> **ASSIGNMENT 1**:
Return the passage of the climate change and coffee farming text between "This leaves the" and "adopted by smallholders.", inclusive.
> **ASSIGNMENT 2**:
Answer the following about the climate change and coffee farming text:
(a) Which two areas does the rapid assessment concern?
(b) What kind of coffee farming area is described?
(c) What two options does the situation leave the farmers?

> **TEXT SEGMENT**:

==*==

From this rapid assessment, it can be concluded that the present and ongoing impact of climate change potentially threatens coffee production and its sustainability in Aceh Tengah and Bener Meriah. This reflects that their livelihoods in general are seriously affected and can potentially lead to a more serious impact on their family welfare.

In this rain-fed coffee farming area, climate change is affecting smallholder coffee producers at an alarming level. Rising temperatures, erratic and extreme rainfall, strong wind, prolonged drought, water shortage, changing weather patterns, and changes in seasons have a strong impact on coffee farming and farmers’ households. Loss of harvest, death of coffee trees, increase and new pest invasion posing threat to the quality of the coffee bean and significant drop of yields.

This leaves the farmers with the option to either adapt and mitigate the risk to sustain coffee farming as their livelihood or to succumb and look for other livelihood options.  This also poses potential threats to coffee sustainability, which can not only affect the coffee farmers but also all the actors involved in the entire supply chain. Hence, this situation must be anticipated, and farmers should not be left alone.

The research confirms the need for sufficient efforts to strengthen farmers’ responses to climate change adaptation and risk mitigation at the farm level.  The key supports needed by the smallholders are identified as follows:

– Transfer of knowledge and skills on adaptation and mitigation mechanisms applicable to the rural context that can be effectively adopted by smallholders.

==*==

> **SUPPLIED DATA**:
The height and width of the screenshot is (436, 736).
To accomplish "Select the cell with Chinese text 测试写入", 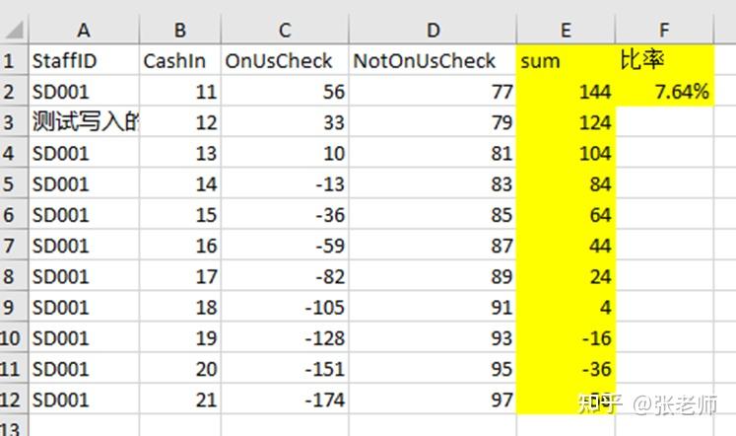I will 82,123.
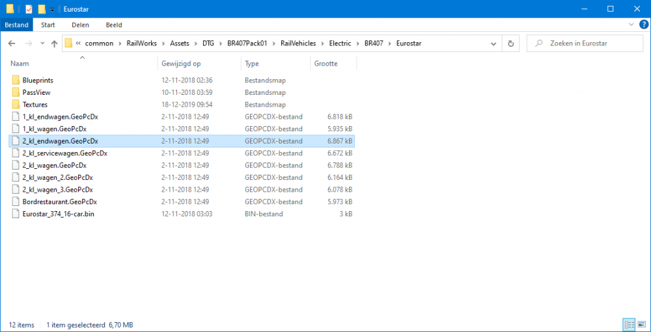Click the Properties icon in quick access toolbar
This screenshot has width=651, height=332.
[29, 9]
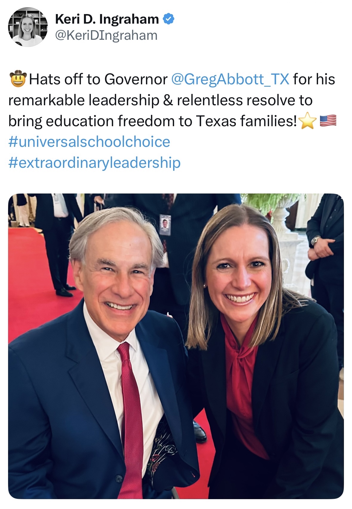352x509 pixels.
Task: Click the cowboy hat emoji
Action: pos(18,79)
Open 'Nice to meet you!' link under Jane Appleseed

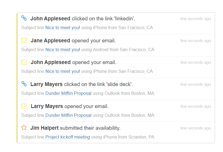pos(63,49)
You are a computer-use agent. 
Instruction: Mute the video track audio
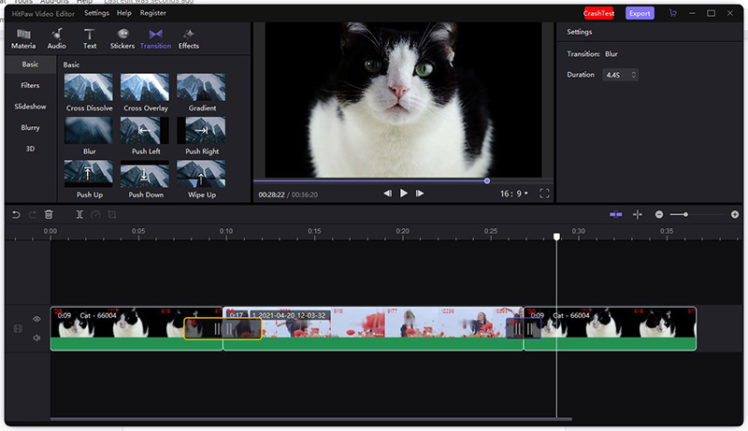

==*==

> **EXERCISE SOLUTION 1**:
This leaves the farmers with the option to either adapt and mitigate the risk to sustain coffee farming as their livelihood or to succumb and look for other livelihood options.  This also poses potential threats to coffee sustainability, which can not only affect the coffee farmers but also all the actors involved in the entire supply chain. Hence, this situation must be anticipated, and farmers should not be left alone.

The research confirms the need for sufficient efforts to strengthen farmers’ responses to climate change adaptation and risk mitigation at the farm level.  The key supports needed by the smallholders are identified as follows:

– Transfer of knowledge and skills on adaptation and mitigation mechanisms applicable to the rural context that can be effectively adopted by smallholders.

> **EXERCISE SOLUTION 2**:
(a) Aceh Tengah and Bener Meriah.
(b) A rain-fed coffee farming area.
(c) To adapt and mitigate the risk to sustain coffee farming as their livelihood, or to succumb and look for other livelihood options.